• [WHAT YOU ARE ASKED TO DO] Please recast the stretch of data from the line containing "Image resolution: width=141" through the end of the data as a JSON list of strings, one string per line, with blank lines omitted. Leave the pictures out of your answer.

Pointing data for screenshots:
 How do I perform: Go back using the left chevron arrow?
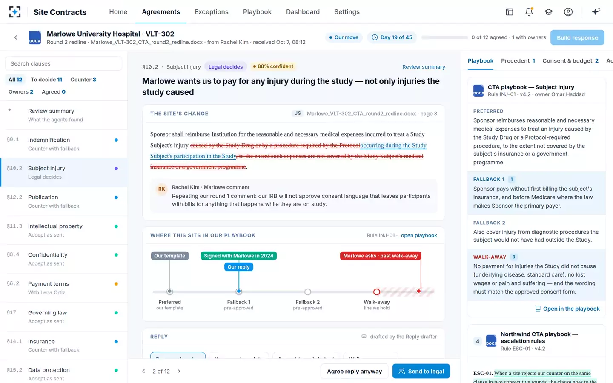tap(16, 37)
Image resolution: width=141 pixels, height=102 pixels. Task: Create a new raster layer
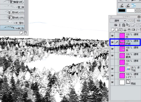pyautogui.click(x=113, y=30)
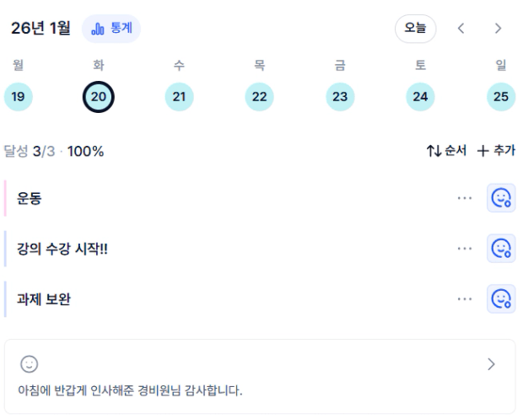Expand the gratitude note with the right chevron
This screenshot has width=523, height=419.
point(492,364)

• [ANSWER]
[
  "Image resolution: width=141 pixels, height=102 pixels. Task: Create a new raster layer",
  "pyautogui.click(x=113, y=30)",
  "Expand the gratitude note with the right chevron",
  "This screenshot has width=523, height=419.",
  "point(492,364)"
]